If you have some more details about how this works, it would be very helpful. Otherwise, we'll need to do more investigation on our side before accepting it.

In particular:

• Why does --cap-add=all allow flatpak builds to work? Is it because it allows the buildah container to preserve all the capabilities that the pod had (and nothing more)?
• Do you know which specific capabilities are needed?

[owtaylor]

SYS_ADMIN is the privilege that is needed in particular here. It's needed to create a new mount namespace within the container running the build step. (I use SYS_ADMIN in my pipeline, all is referenced because the bootc base image creation uses that.

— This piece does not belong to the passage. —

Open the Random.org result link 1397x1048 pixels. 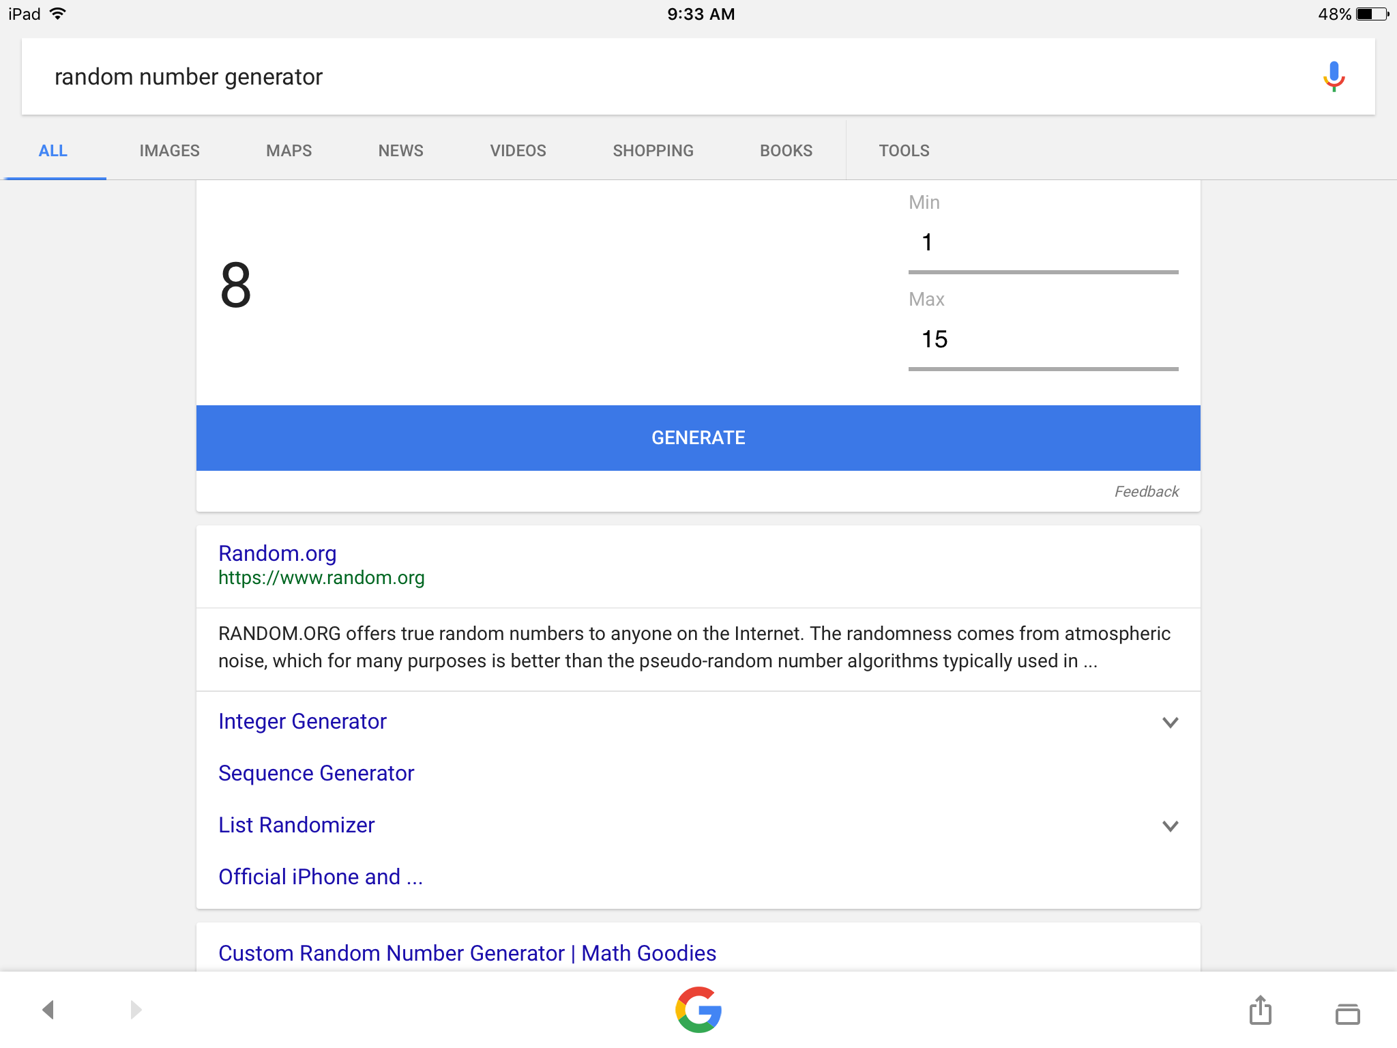pos(278,553)
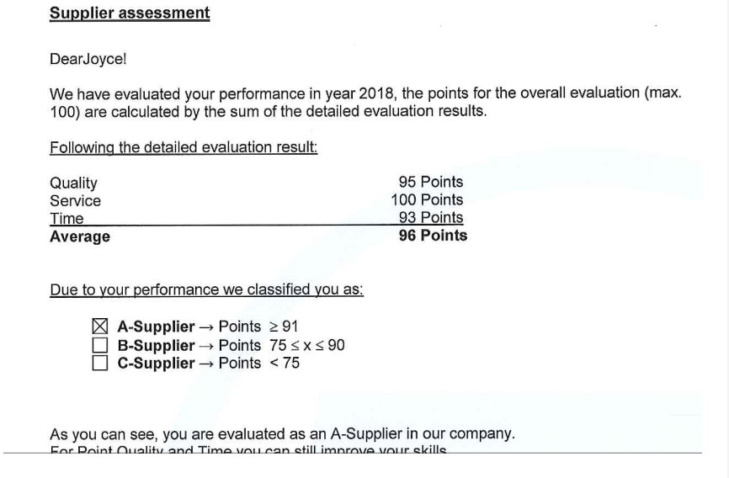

A full security analysis would require an expert. Summarizing what I know:

• The primary security boundary is the boundary between the pod running the build step and the system. This has been advertised since addition of buildah build --isolation=chroot.
• As long custom tasks are allowed, the pipeline owner can equally easily set a parameter or use an entirely custom task, so we're not introducing any vulnerability to pipeline owners. The only thing that adding the ability to set this as a parameter does is to make it easier for pipeline owners to create a pipeline that is "vulnerable" to malicious content installed within the container.
• If my conclusion about chroot escapes above is accurate, then we have zero protection against malicious content doing arbitrary things within the build step anyways, since it can simply replace a binary that the step uses later (e.g. /usr/bin/cp). I can test this in an actual build pipeline. The eventual improvement is not to use --isolation=chroot
• There may be additional defensive steps (make registry credentials unavailable to the build step) that would be useful in any case.

[ralphbean]

We can add it as a parameter, and then disallow the using of that parameter for all policies, except for those shipping flatpaks. That will let us control the blast radius of improper usage.